## [WHAT THIS TASK INVOLVES]
In the entries that follow, find each line with the word "computer" and copy it.

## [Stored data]

# # # # # # #

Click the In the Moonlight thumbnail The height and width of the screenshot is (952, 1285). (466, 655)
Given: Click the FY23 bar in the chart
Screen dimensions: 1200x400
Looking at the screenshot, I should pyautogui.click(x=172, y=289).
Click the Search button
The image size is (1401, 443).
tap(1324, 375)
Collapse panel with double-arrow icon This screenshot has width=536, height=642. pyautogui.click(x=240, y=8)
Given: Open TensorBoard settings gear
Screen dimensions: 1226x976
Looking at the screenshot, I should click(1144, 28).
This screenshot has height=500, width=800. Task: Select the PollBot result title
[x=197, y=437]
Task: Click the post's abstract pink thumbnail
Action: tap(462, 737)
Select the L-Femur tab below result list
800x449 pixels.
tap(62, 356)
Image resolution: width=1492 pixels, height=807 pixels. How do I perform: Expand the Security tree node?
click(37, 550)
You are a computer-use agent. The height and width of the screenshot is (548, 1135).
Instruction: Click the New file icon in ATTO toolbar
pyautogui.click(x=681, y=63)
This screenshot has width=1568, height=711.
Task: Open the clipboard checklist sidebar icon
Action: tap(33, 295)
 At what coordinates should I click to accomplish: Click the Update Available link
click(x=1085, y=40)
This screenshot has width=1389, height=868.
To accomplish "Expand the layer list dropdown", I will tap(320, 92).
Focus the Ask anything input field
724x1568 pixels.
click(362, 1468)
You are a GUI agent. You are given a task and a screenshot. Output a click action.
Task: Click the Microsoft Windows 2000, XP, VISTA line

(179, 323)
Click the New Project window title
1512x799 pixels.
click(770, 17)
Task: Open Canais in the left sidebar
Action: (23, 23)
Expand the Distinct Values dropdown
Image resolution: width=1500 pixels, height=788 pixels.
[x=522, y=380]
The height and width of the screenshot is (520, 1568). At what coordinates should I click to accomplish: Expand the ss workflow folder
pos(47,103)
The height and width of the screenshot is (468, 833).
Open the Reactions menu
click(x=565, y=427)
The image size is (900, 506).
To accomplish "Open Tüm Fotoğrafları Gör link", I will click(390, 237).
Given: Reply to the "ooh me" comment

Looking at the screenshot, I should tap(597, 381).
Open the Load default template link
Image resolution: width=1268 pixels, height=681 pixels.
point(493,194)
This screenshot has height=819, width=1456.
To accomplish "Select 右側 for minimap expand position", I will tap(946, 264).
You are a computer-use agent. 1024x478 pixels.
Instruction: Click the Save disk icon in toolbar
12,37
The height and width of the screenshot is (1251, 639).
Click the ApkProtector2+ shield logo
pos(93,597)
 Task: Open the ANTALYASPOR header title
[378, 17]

# # # # # # #

## [SOLUTION TO THIS EXERCISE]
You are a computer-use agent. The height and width of the screenshot is (548, 1135).
You are a computer-use agent. 1024x478 pixels.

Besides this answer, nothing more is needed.